## Task 1 - SQL

### Build SparkSession:

In [1]:
import findspark
findspark.init()
from pyspark.sql import SparkSession
from pyspark.sql.functions import *

In [2]:
spark = SparkSession.builder.appName('sql_HW').master('local[*]').getOrCreate()

### Read the json file:

In [3]:
my_schema = 'D DOUBLE, H DOUBLE, HDD STRING, Id INT, Model STRING, RAM STRING, ScreenSize STRING, W DOUBLE, Weight DOUBLE, Year String'
path_json = 'DataFrames_sample.json'


df = spark.read.json(path=path_json, schema=my_schema)

In [4]:
df.show(10, truncate=False)

+----+----+---------+---+-----------+----+----------+-----+------+----+
|D   |H   |HDD      |Id |Model      |RAM |ScreenSize|W    |Weight|Year|
+----+----+---------+---+-----------+----+----------+-----+------+----+
|9.48|0.61|512GB SSD|1  |MacBook Pro|16GB|15"       |13.75|4.02  |2015|
|7.74|0.52|256GB SSD|2  |MacBook    |8GB |12"       |11.04|2.03  |2016|
|8.94|0.68|128GB SSD|3  |MacBook Air|8GB |13.3"     |12.8 |2.96  |2016|
|8.0 |20.3|1TB SSD  |4  |iMac       |64GB|27"       |25.6 |20.8  |2017|
+----+----+---------+---+-----------+----+----------+-----+------+----+



### Display the schema:


In [5]:
df.printSchema()

root
 |-- D: double (nullable = true)
 |-- H: double (nullable = true)
 |-- HDD: string (nullable = true)
 |-- Id: integer (nullable = true)
 |-- Model: string (nullable = true)
 |-- RAM: string (nullable = true)
 |-- ScreenSize: string (nullable = true)
 |-- W: double (nullable = true)
 |-- Weight: double (nullable = true)
 |-- Year: string (nullable = true)



### Get all the data when "Model" equal "MacBook Pro":

In [6]:
df.select('Year').where(df['Model']=='MacBook Pro').show()

+----+
|Year|
+----+
|2015|
+----+



### Create TempView:

In [7]:
df.createOrReplaceTempView('json_view')

### Display "RAM"column and count "RAM" column:

In [8]:
spark.sql('SELECT RAM, count(RAM) AS Count_RAM from json_view GROUP BY RAM ORDER BY Count_RAM DESC').show()

+----+---------+
| RAM|Count_RAM|
+----+---------+
| 8GB|        2|
|64GB|        1|
|16GB|        1|
+----+---------+



### Get all columns when "Year" column equal "2015"  

In [9]:
spark.sql('SELECT * FROM json_view WHERE Year="2015"').show()
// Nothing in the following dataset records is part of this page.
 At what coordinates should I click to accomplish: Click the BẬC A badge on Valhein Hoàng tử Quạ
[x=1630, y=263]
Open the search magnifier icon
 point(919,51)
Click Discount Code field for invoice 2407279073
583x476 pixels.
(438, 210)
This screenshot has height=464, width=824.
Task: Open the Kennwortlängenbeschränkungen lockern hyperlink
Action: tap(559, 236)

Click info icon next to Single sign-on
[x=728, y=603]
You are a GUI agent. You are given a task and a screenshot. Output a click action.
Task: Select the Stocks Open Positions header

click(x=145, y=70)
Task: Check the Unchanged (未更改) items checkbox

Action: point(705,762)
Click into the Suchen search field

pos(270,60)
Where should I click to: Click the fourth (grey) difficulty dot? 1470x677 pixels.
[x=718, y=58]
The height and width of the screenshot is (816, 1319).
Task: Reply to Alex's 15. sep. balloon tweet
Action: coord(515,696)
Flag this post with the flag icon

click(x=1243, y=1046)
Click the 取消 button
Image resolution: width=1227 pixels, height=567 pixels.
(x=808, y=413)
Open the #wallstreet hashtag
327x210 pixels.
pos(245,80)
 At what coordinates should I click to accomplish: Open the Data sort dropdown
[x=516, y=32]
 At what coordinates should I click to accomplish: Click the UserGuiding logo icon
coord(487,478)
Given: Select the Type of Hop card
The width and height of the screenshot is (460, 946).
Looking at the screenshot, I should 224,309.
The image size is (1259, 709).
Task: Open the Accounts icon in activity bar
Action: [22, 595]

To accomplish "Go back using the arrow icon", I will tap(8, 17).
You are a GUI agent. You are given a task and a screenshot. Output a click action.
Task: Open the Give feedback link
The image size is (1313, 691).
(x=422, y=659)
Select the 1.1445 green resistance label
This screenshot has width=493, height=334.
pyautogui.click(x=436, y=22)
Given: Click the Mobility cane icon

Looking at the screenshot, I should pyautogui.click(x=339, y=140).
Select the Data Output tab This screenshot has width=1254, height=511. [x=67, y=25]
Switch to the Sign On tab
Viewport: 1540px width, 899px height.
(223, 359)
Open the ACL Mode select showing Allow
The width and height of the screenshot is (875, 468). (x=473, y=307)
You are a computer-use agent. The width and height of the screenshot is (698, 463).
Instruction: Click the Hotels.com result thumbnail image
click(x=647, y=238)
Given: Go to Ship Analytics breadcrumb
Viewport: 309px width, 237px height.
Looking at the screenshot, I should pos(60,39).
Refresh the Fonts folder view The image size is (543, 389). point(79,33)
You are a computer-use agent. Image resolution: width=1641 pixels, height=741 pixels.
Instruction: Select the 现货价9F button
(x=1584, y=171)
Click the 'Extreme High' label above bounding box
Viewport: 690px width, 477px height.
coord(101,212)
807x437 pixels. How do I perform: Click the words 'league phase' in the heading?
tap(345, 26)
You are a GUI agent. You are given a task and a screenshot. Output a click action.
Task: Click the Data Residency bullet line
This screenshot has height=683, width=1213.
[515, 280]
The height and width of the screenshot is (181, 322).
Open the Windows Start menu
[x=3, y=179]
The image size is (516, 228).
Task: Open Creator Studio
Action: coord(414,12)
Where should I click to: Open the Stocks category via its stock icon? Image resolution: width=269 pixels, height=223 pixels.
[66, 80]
+----+----+---------+---+-----------+----+----------+-----+------+----+
|   D|   H|      HDD| Id|      Model| RAM|ScreenSize|    W|Weight|Year|
+----+----+---------+---+-----------+----+----------+-----+------+----+
|9.48|0.61|512GB SSD|  1|MacBook Pro|16GB|       15"|13.75|  4.02|2015|
+----+----+---------+---+-----------+----+----------+-----+------+----+



### Get all when "Model" start with "M":

In [10]:
from pyspark.sql.functions import substring

In [11]:
spark.sql("SELECT Model from json_view where SUBSTRING(Model, 0, 1)='M'").show()

+-----------+
|      Model|
+-----------+
|MacBook Pro|
|    MacBook|
|MacBook Air|
+-----------+



`OR`

In [12]:
df.select('Model').where(substring(df['Model'], 0, 1)=='M').show()

+-----------+
|      Model|
+-----------+
|MacBook Pro|
|    MacBook|
|MacBook Air|
+-----------+



### Get all data when "Model" column equal "MacBook Pro"

In [13]:
spark.sql('SELECT * FROM json_view WHERE Model="MacBook Pro"').show()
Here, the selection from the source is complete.